Sapo might usefully define personhood in a tighter manner, but I think it’s clear that he’s concerned with more fundamental aspects of humanity, the least sophisticated ones that nonetheless distinguish us from nonprimate animals. But while we are dealing with a continuum, I think there are some bright lines that occur along the way: among them are conception, the onset of brainwave activity, birth, walking, [del]literacy[/del], [del]playing an instrument[/del], [del]calculus[/del], etc.

I don’t believe that’s a reasonable interpretation of the particular quotes you’re using there. After all, Ps 139 15 continues into 16 thus;

While 13 explicitly mentions the womb, if this is a reference to a time before birth, then that the text says that the days “ordained for me” have not yet happened yet indicates to me that life, or the “I”, has not yet begun. If anything i’d say you could make a very good case based on this that birth (if this is what it is referring to) is considered by this particular part of the text to be the beginning of a person. IOW, the “person” does not emerge at that time, but is created, as the days ordained for it begin. It seems pretty clear to me.

Just for the record, the OP’s premise that there is a legal distinction about the status of an infant in the moments before and after birth is a false one. Elective abortion is illegal in the 3rd trimester. The correct comparison is between a born baby and a 2nd trimester fetus.

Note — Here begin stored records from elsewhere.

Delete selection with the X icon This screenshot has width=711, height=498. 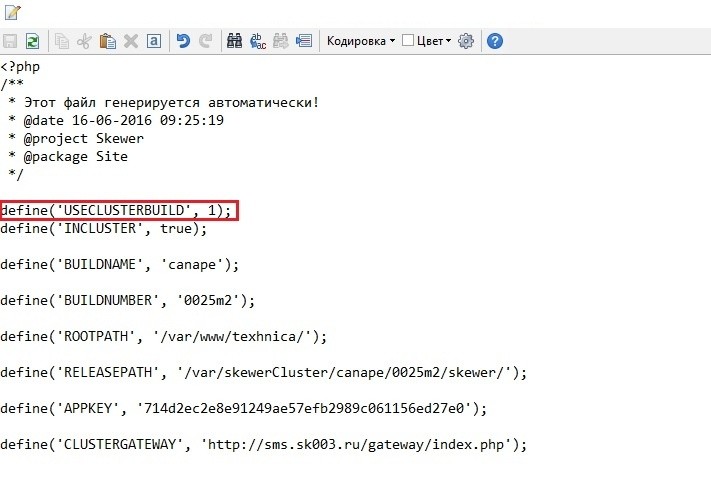131,41
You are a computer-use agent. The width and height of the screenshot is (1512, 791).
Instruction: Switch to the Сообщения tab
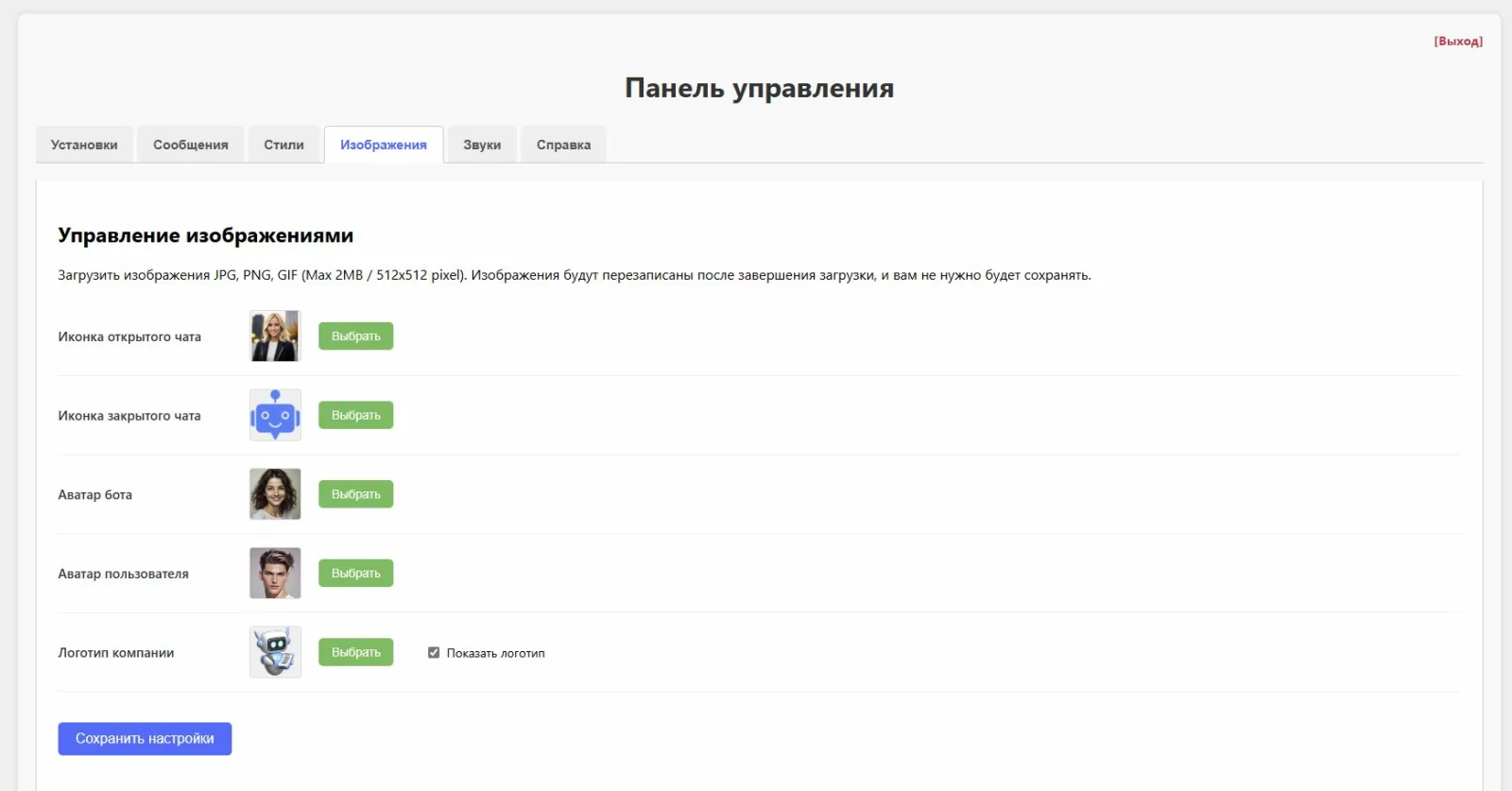pos(191,145)
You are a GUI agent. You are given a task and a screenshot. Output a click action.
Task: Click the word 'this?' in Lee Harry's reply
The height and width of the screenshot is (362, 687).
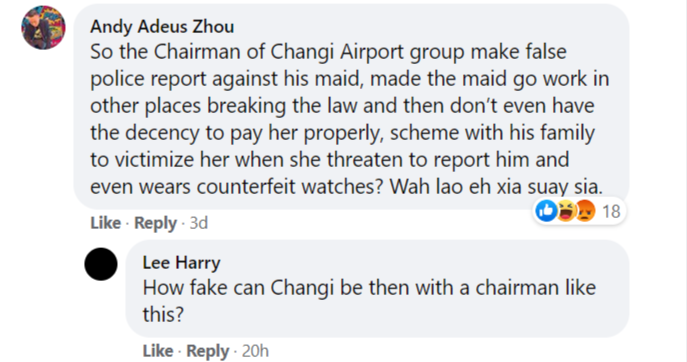point(163,314)
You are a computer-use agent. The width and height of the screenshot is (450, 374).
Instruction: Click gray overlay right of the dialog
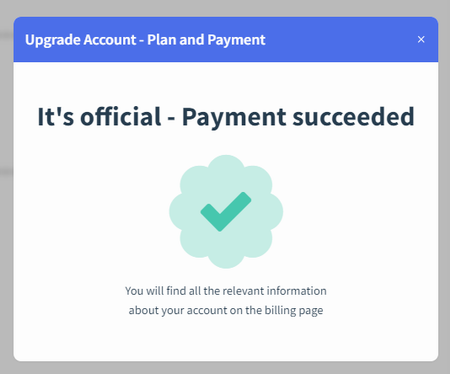point(444,200)
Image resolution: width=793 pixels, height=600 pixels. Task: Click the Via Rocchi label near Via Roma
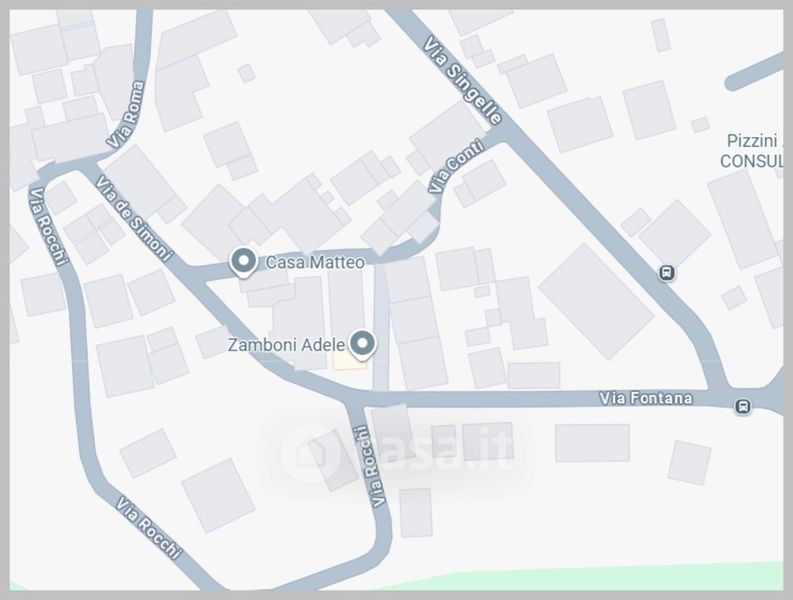pos(48,227)
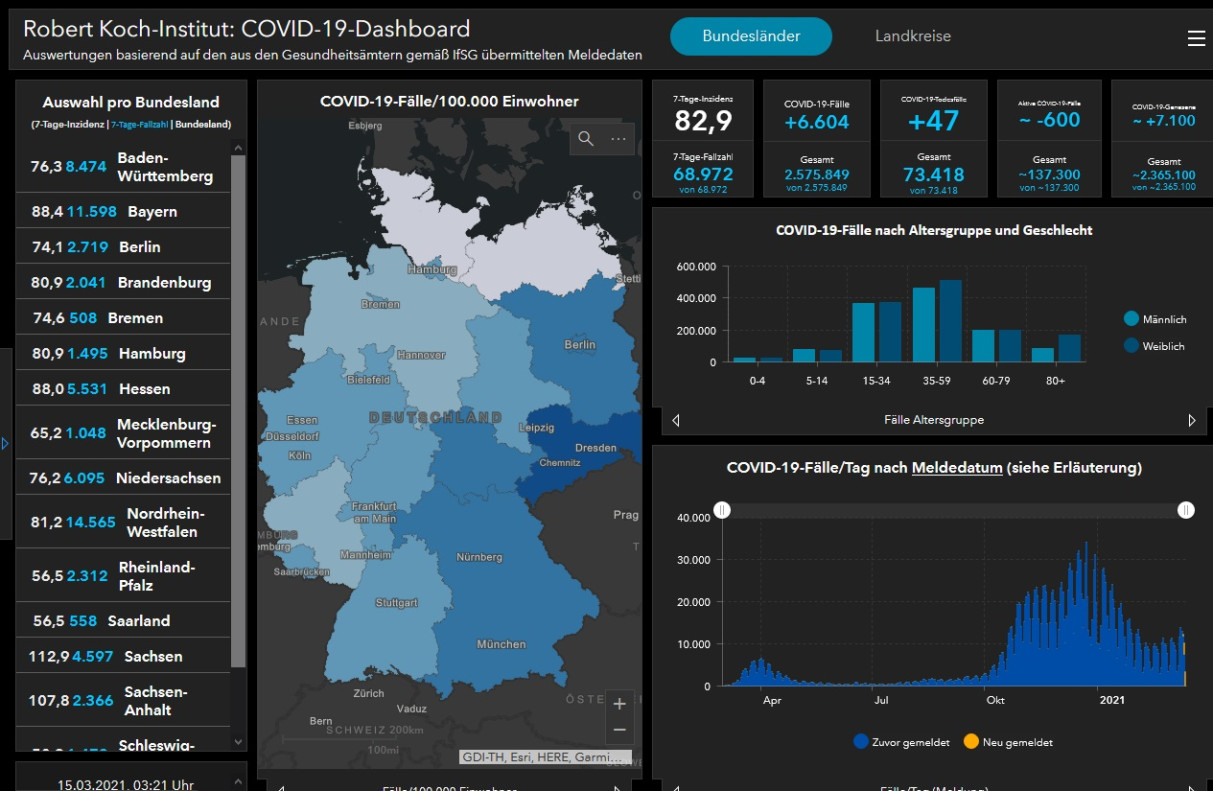Go to previous chart before Fälle Altersgruppe
1213x791 pixels.
pos(676,421)
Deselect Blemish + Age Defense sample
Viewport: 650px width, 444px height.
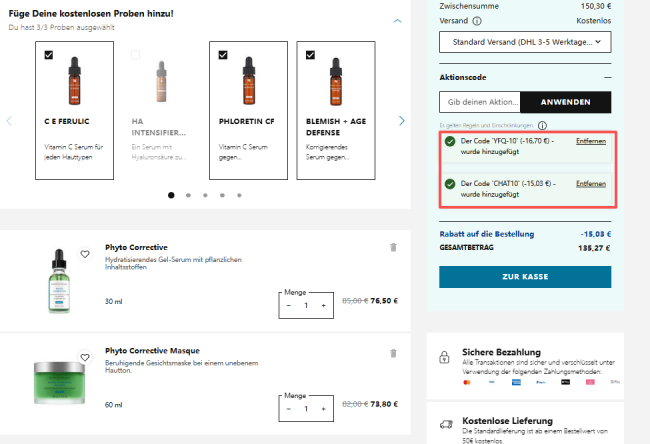click(310, 55)
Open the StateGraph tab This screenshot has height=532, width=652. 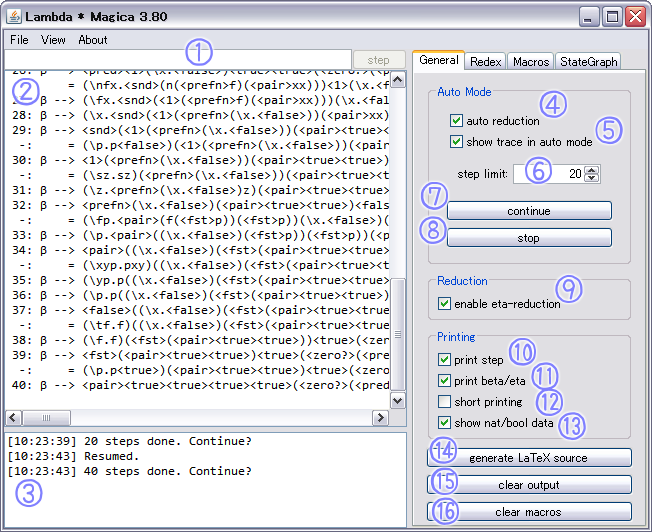(589, 62)
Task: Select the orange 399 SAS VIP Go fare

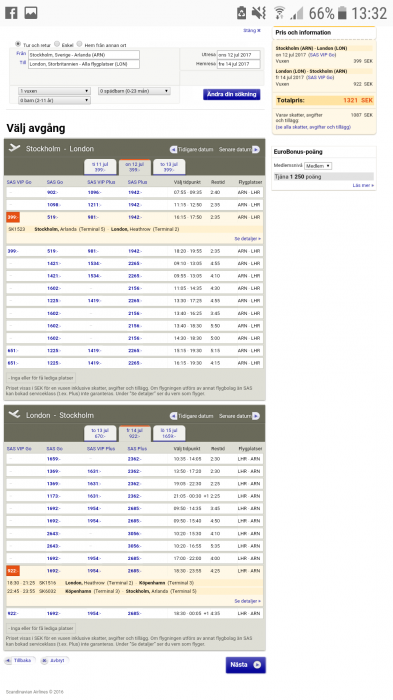Action: click(13, 217)
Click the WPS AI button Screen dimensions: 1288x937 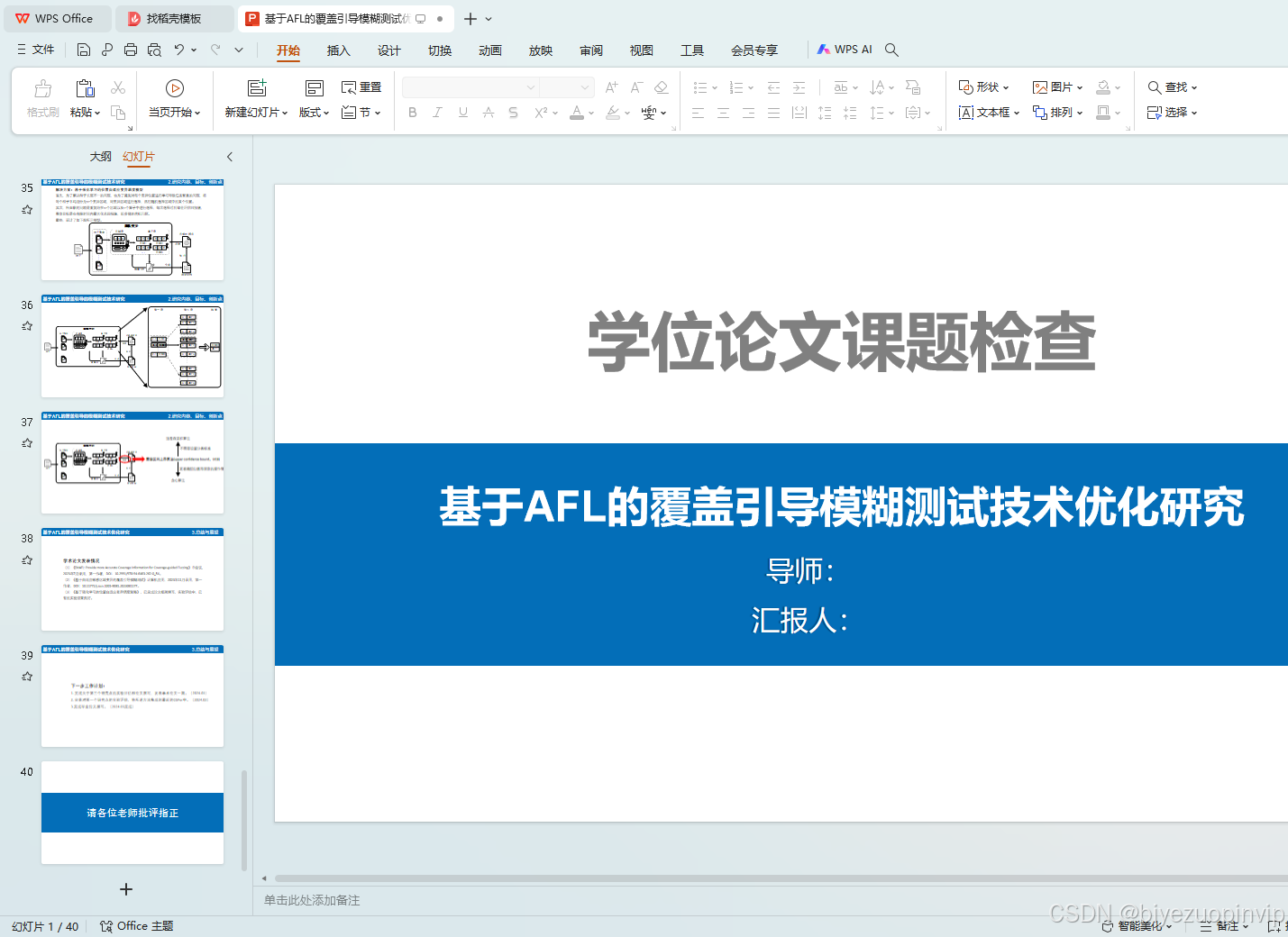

The designation of birth as the threshold to “personhood” is an arbitrary one, yes, but so is the designation of the 18th birthday as the threshhold to “adulthood.” Does a person undergo any transformation at the stroke of midnight on his/her birthday? You have to draw a line somewhere. Just as there is surely a difference between a child and an adult, even if there is no discrete moment of transformation, so there is also a difference between an embryo, or a fetus and a “person.”

Please, please, please, pretty please. Don’t. Not here. I specifically asked to keep religion out of this.

Well offering my personal opinion on it, I think personhood is conferred by sentience. Thus, a thinking machine like a Cylon is a person in the way a brain-dead comatose human body is not.